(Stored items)

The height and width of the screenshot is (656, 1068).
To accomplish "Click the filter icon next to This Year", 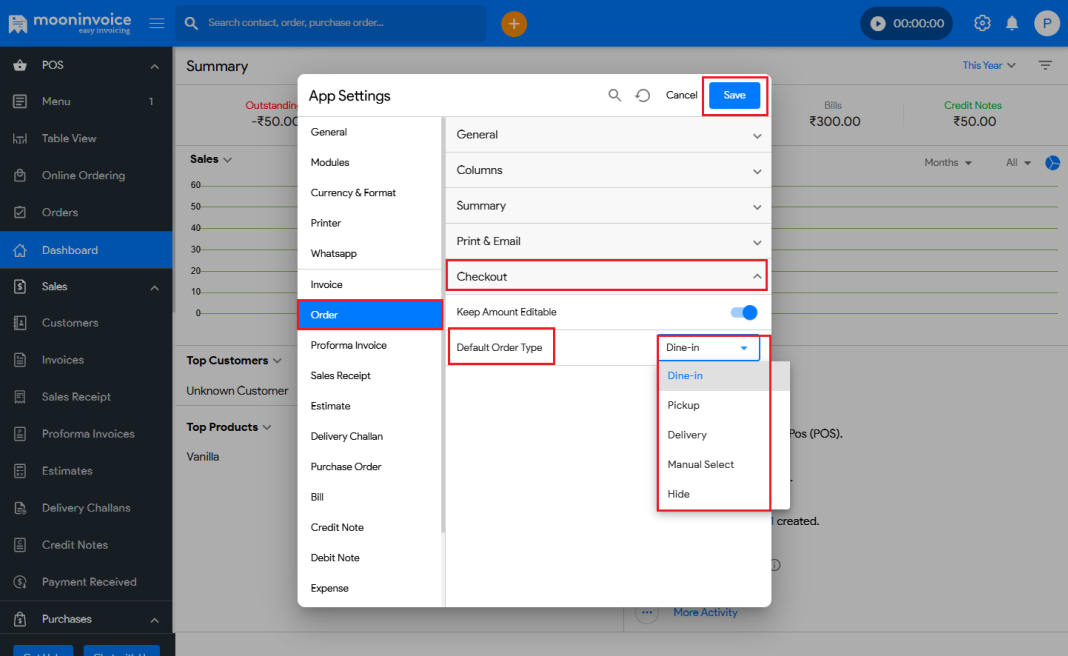I will [1045, 65].
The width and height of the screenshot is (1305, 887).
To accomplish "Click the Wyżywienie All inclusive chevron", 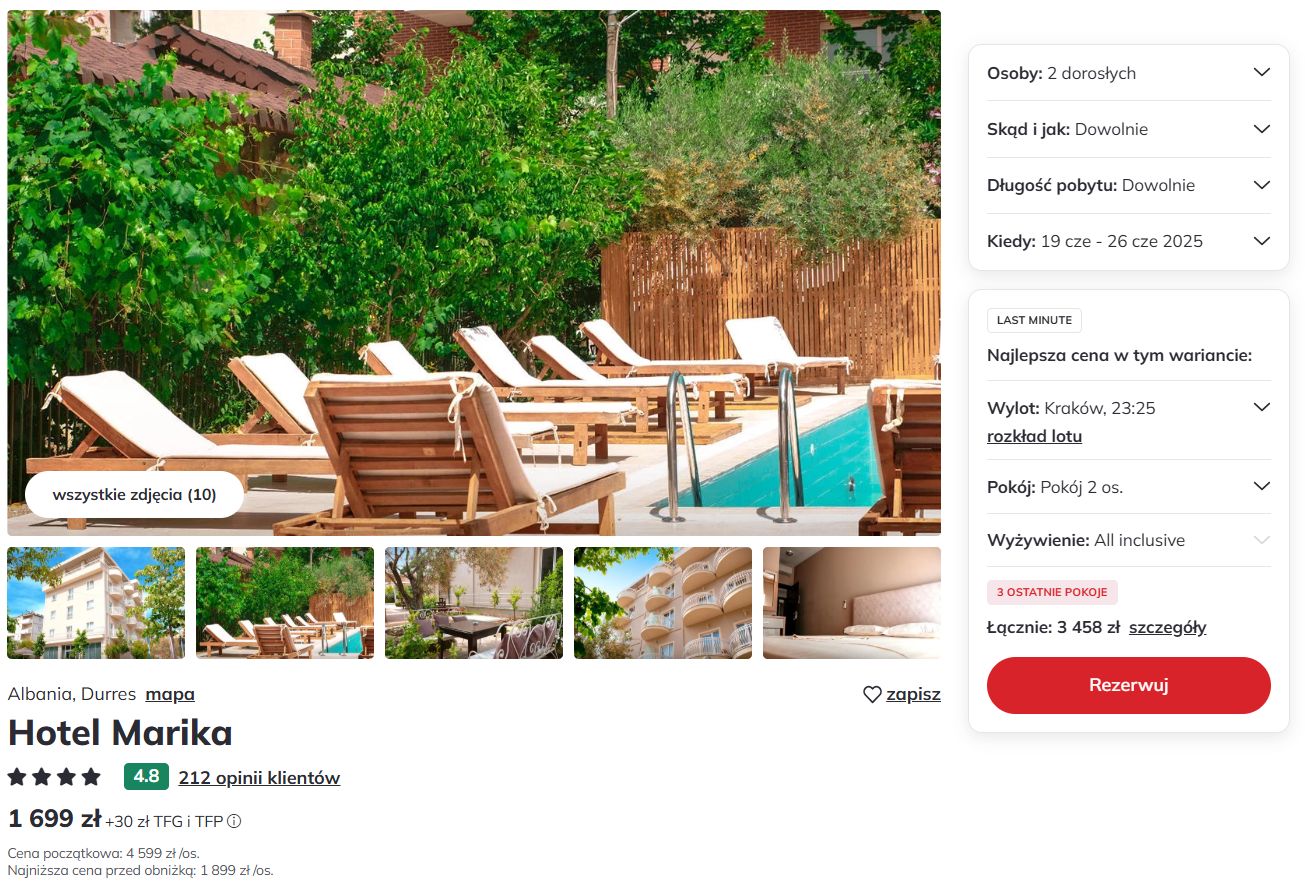I will [1262, 540].
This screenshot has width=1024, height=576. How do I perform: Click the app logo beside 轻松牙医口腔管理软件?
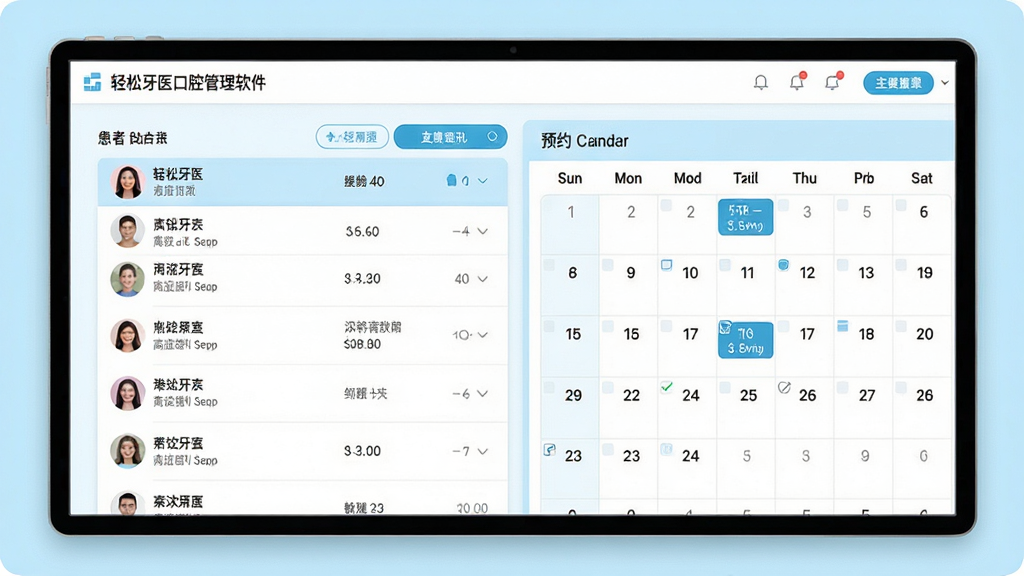point(93,82)
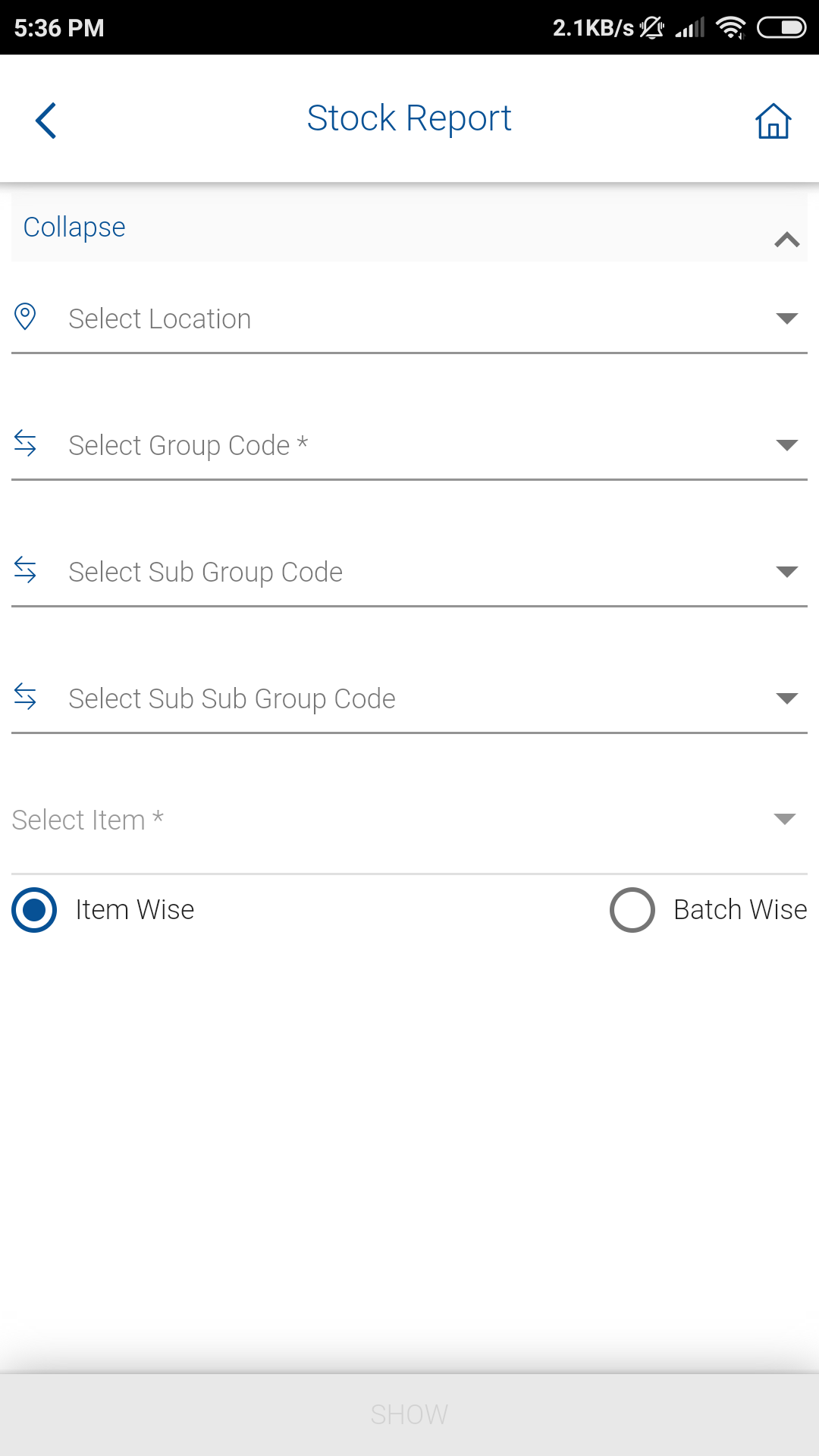The height and width of the screenshot is (1456, 819).
Task: Tap the back arrow icon
Action: coord(46,121)
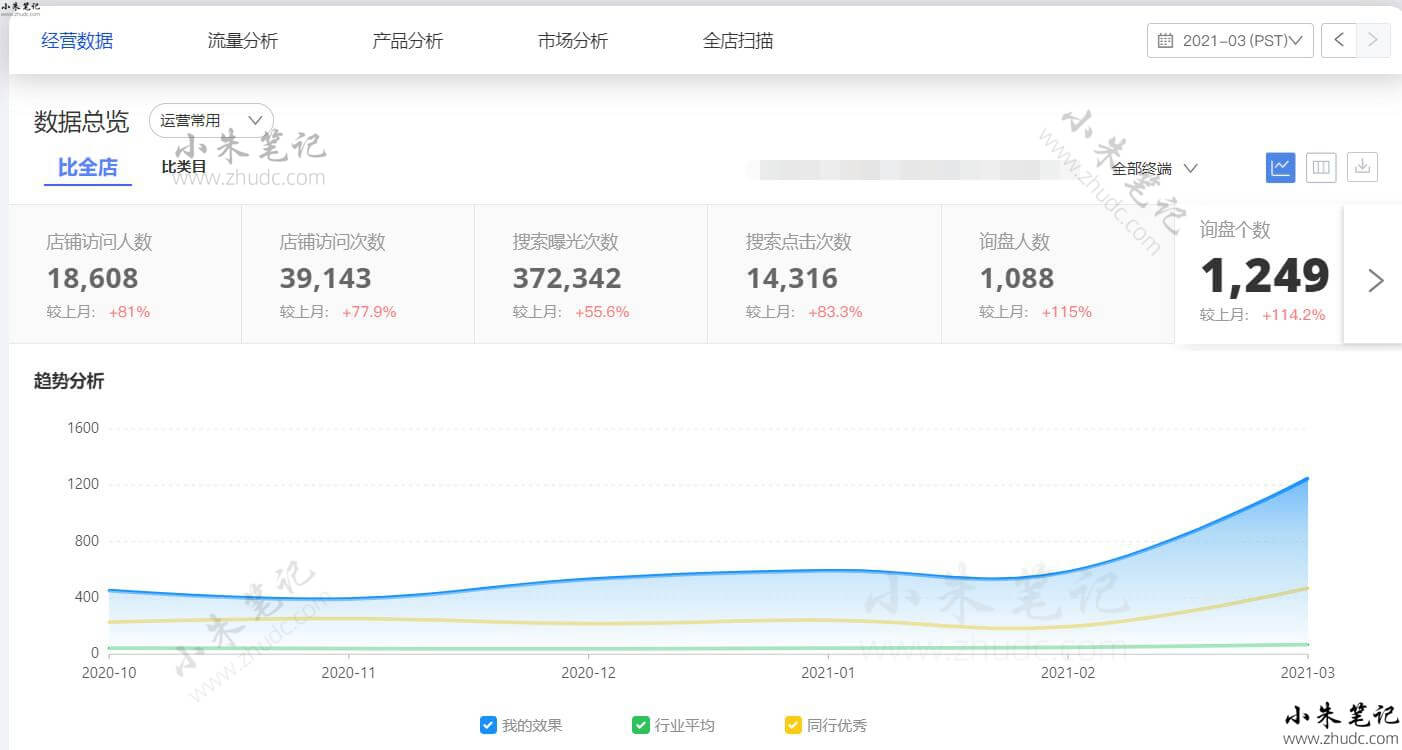Uncheck 我的效果 legend checkbox

[x=488, y=725]
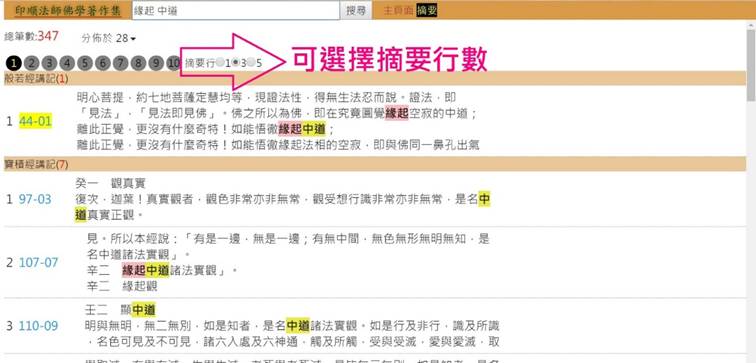Go to results page 10 circle

click(174, 63)
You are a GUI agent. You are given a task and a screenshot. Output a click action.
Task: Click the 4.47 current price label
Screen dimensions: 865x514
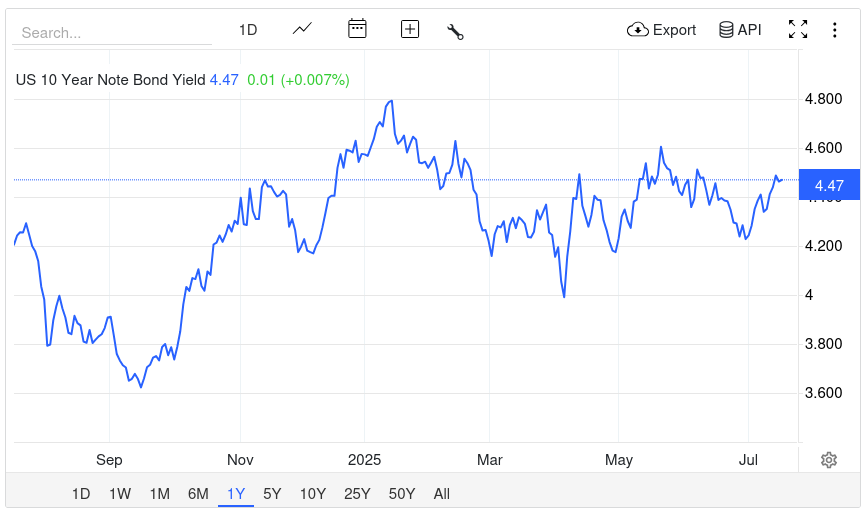(x=829, y=186)
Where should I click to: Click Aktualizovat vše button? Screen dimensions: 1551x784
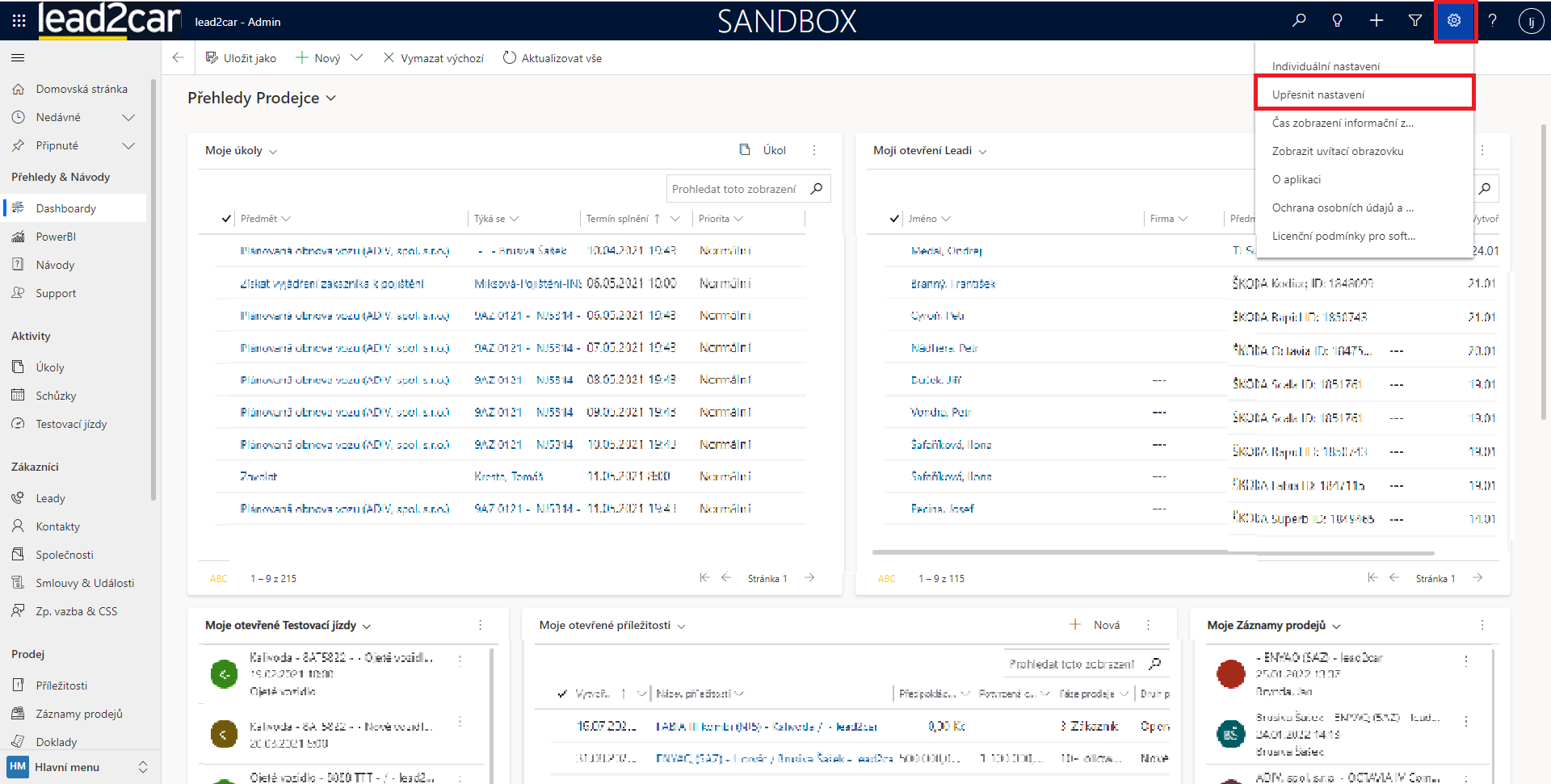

## Work to be completed
With the pictures left out, write out exactly the lines from the line containing "You are a GUI" through the last line of the entries above, both ends included, and no others.

## Output of the task
You are a GUI agent. You are given a task and a screenshot. Output a click action.
Task: Click the 4.47 current price label
Screen dimensions: 865x514
(x=829, y=186)
Where should I click to: Click Aktualizovat vše button? Screen dimensions: 1551x784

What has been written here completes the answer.